Collected data:
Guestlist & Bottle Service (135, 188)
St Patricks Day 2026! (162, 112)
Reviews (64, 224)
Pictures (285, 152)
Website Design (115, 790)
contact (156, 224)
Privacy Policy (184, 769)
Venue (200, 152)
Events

#### Required work
What you return must match the records above exactly, line for line.

#### Answer for this exercise
Guestlist & Bottle Service (135, 188)
St Patricks Day 2026! (162, 112)
Reviews (64, 224)
Pictures (285, 152)
Website Design (115, 790)
contact (156, 224)
Privacy Policy (184, 769)
Venue (200, 152)
Events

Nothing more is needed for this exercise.